Rewrite the entries from the line containing "Select Salary Voucher in the Accounts submenu" through the line containing "This screenshot has" as a numbered list, skipping blank lines and leaving out the pictures.

_Data provided_.

============

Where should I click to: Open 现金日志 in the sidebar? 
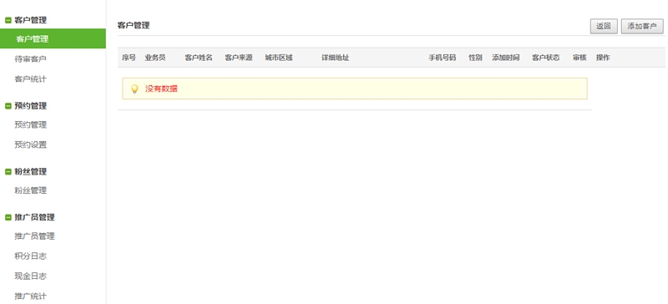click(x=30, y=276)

============

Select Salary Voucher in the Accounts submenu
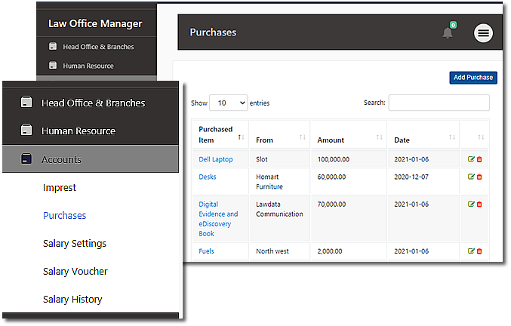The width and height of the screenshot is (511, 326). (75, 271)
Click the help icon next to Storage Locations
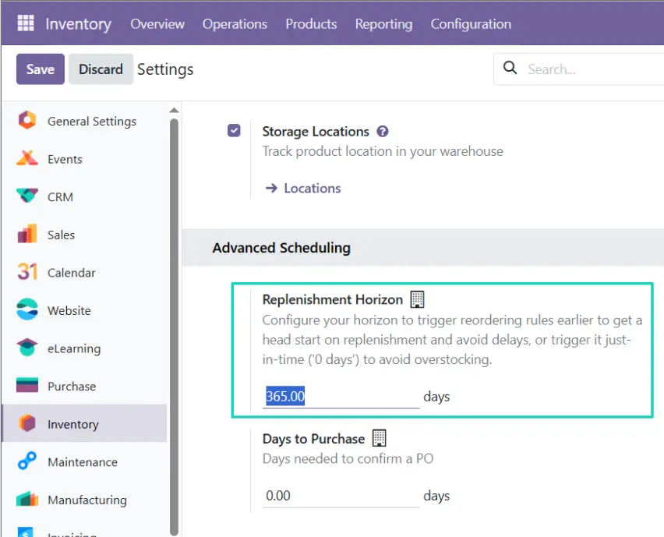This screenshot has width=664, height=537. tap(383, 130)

============

_Result of the exercise_.
1. Select Salary Voucher in the Accounts submenu
2. The width and height of the screenshot is (511, 326). (75, 271)
3. Click the help icon next to Storage Locations
4. This screenshot has width=664, height=537. tap(383, 130)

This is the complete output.